A few yards further on was more evidence of an industrial past, but this time intact: a grand stone building, the Transshipment Warehouse of 1801, which, even without its third storey, is still a very impressive monument to the industry of the day. The Warehouse was used to transfer goods from barge to rail and vice versa. 


But the biggest discovery was still to come. About half a mile down the canal spur to Whaley Bridge is the Bugsworth Canal Basin, a complete inland port, gloriously restored to something like its former state, with flyovers (from the early nineteenth century!) for the rail trucks carrying the goods. You could imagine from the scale of the site how many canal boats would be loading and unloading here. A curious incidental detail was that the nearby village changed its name from Bugsworth to Buxworth in the 1930s – perhaps evidence of a shift towards euphemism, and the present-day mania for naming streets with bland and inoffensive titles. 

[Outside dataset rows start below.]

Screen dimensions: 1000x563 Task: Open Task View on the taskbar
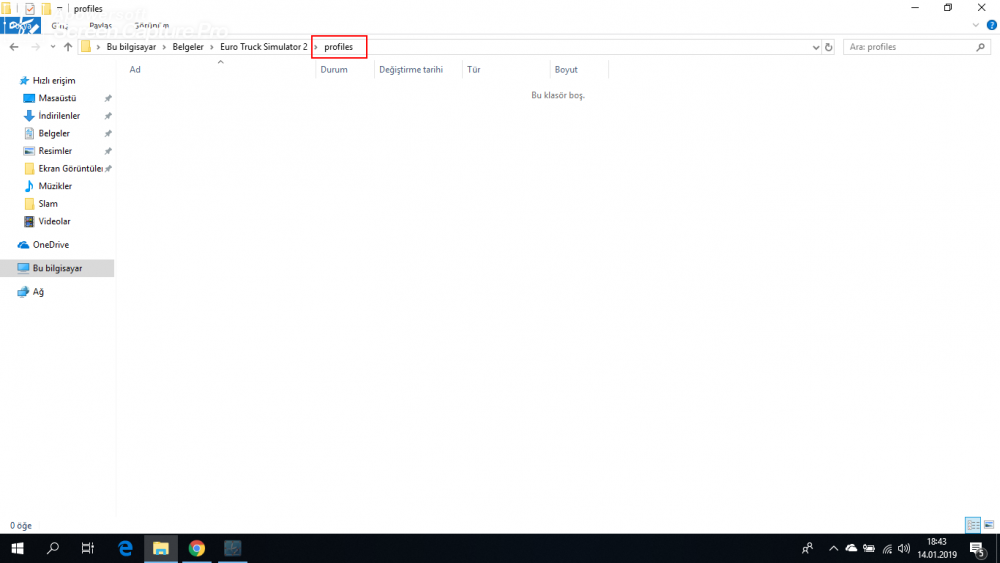click(x=88, y=548)
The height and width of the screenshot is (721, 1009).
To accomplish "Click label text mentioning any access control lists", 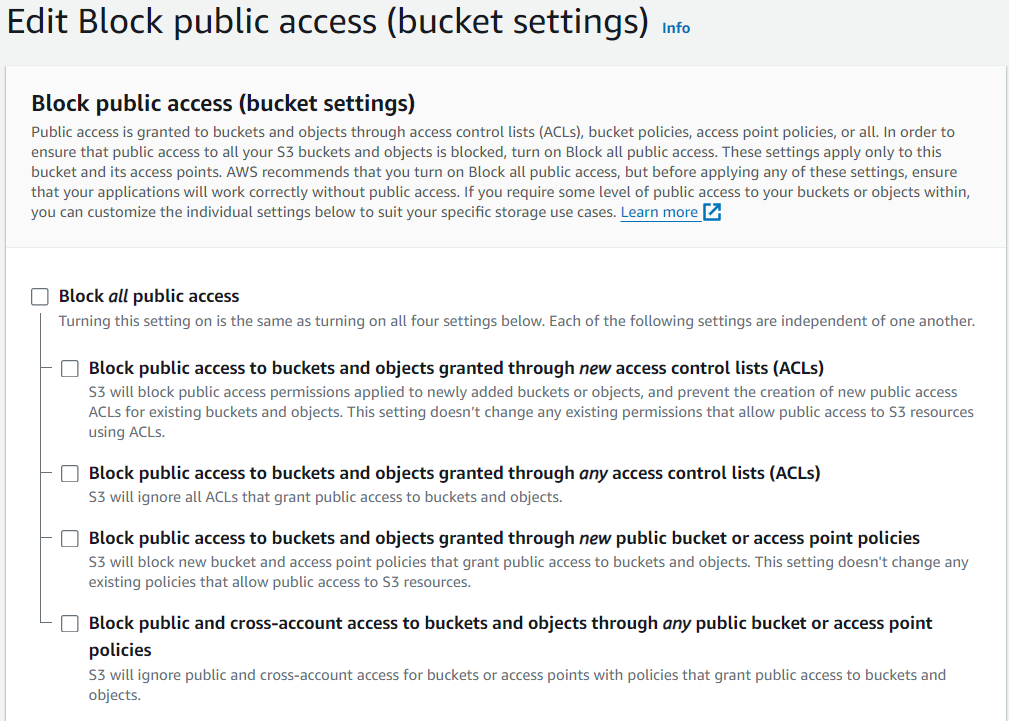I will tap(454, 473).
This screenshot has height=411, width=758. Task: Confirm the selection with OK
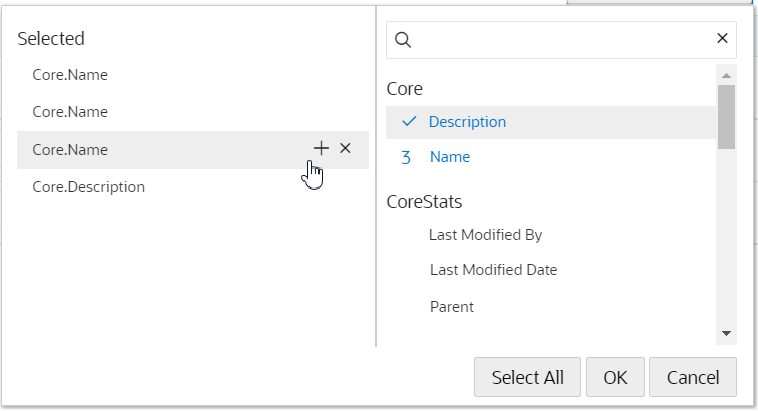coord(615,377)
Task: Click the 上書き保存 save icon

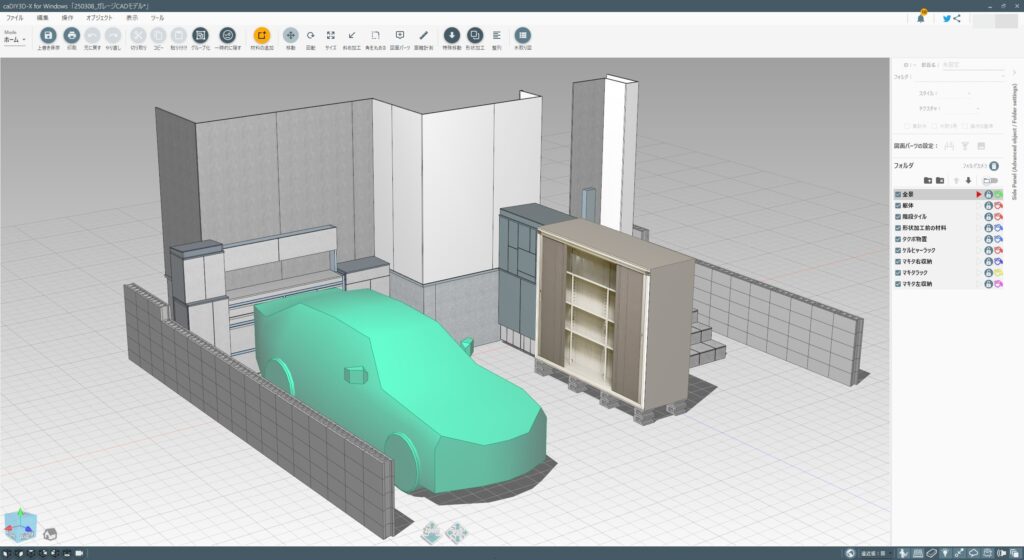Action: (x=47, y=35)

That short walk was quite a revelation. Whaley Bridge does not rank as a major tourist site, and yet here were some of the most significant industrial remains in the Peak District. How did all this arise? 

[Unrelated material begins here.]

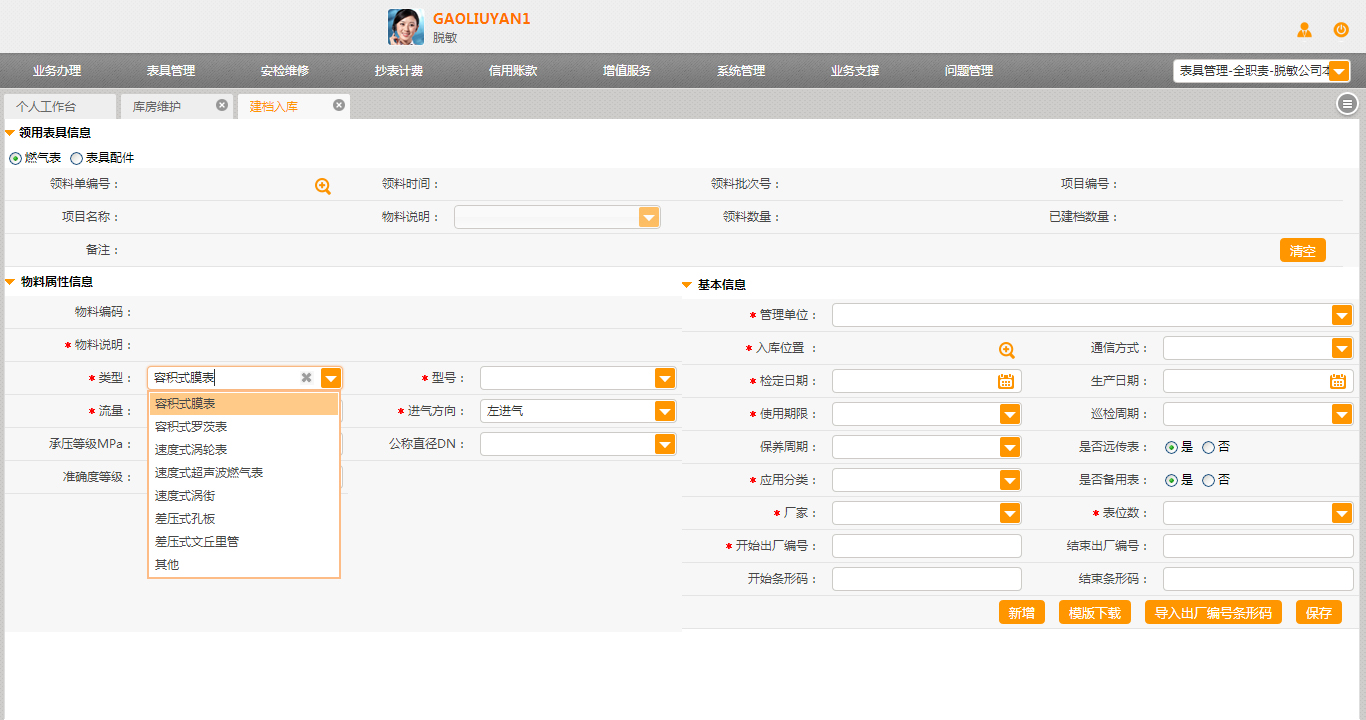Click the 模版下载 button
This screenshot has height=720, width=1366.
pyautogui.click(x=1094, y=613)
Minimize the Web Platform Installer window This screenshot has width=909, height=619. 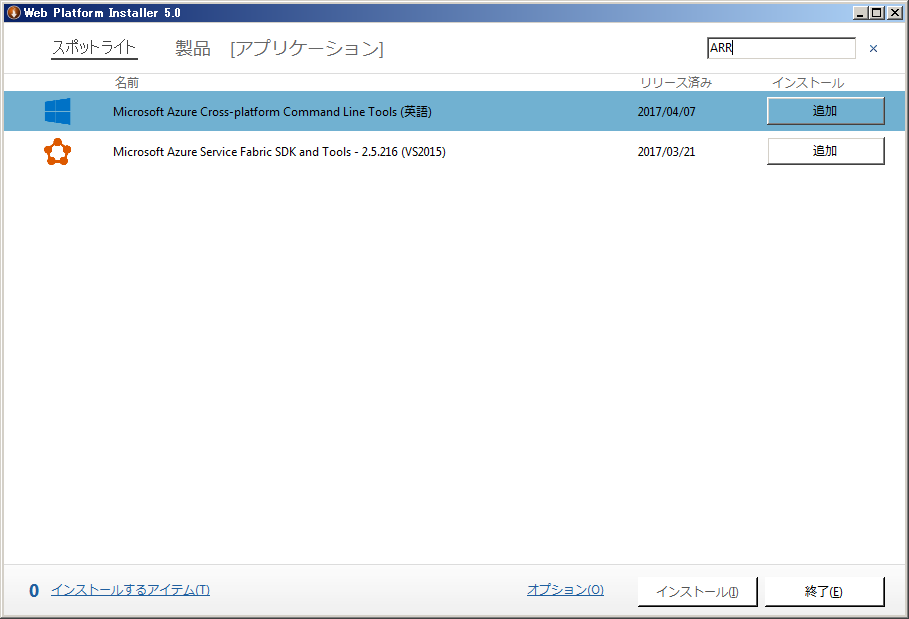coord(860,12)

Well, despite all the usual sources stating that there are Roman and earlier remains and that the bridge is “ancient”, the earliest reference to Whaley Bridge appears to be from 1597, an enforcing order to repair the bridge. If there was a community there, it must have been very small. But in 1791, an advertisement was placed in the Manchester Chronicle, offering for sale land at Whaley Bridge, for the establishment of industry, stating that “children and grown-up persons are mostly in want of employment”. In other words, present-day Whaley Bridge is largely the result of speculation from the time of the industrial revolution. At various times in the 19th century, Whaley Bridge had coal mines, quarrying, textile bleaching and printing mills, lime kilns, and even a gunpowder factory! To give an idea of the scale of the activity, there were 21 people employed at the station in various roles. 

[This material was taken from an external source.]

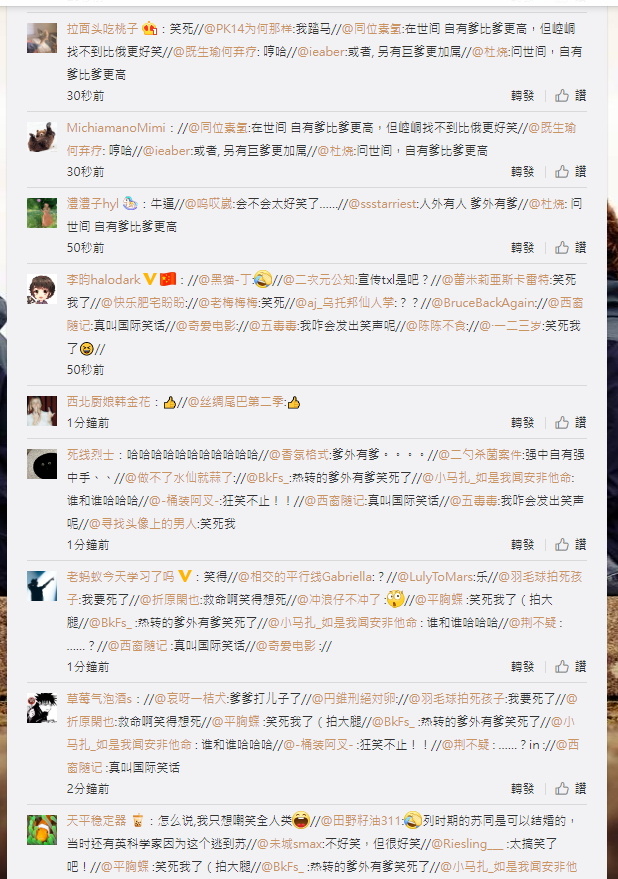Click thumbs-up icon on MichiamanoMimi's comment

pyautogui.click(x=562, y=172)
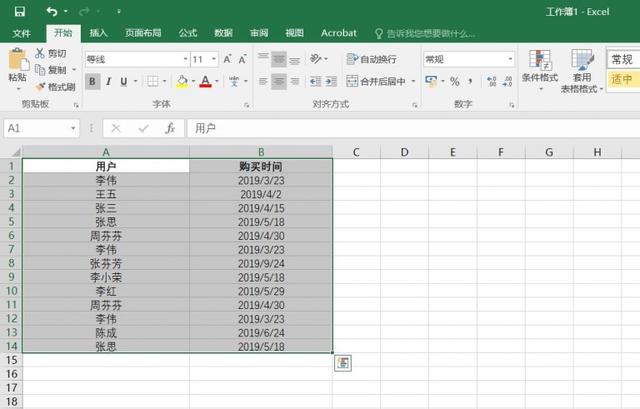The width and height of the screenshot is (640, 409).
Task: Open the font name dropdown
Action: pyautogui.click(x=185, y=59)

Leaving aside for a moment the appalling labour conditions during the Industrial Revolution, it is astonishing to think that such a small place can have become such a hotbed of innovation for a hundred years, and then somehow to have reverted back to the pleasant but insignificant town of today. The only sign of interesting activity in the present-day town I noticed was the Footsteps Bookshop. “Bookshop” is a bit of a misnomer; it turned out to be more a community centre and coffee shop, although as I visited people were bringing in bags of books – the sort of bookshop where your value as a book donator was more the size of your bag than the quality of the books. Footsteps is run by a community trust, and looked lively and well populated. 

What to make of Whaley Bridge? My understanding of the town was greatly helped by the admirable Whaley Bridge in the mid-Nineteenth Century, a pamphlet published in 1978 as a result of an extra-mural class run by Manchester University. But even that excellent publication, based on analysis of records, didn’t answer the fundamental question, for me. Did Whaley Bridge just have a hundred years of feverish activity, almost by accident? Just because there was a good source of water? How does innovation like that happen? Did the industrial innovation have any connection with the town, or was it simply imported, only to disappear as the industry moved away?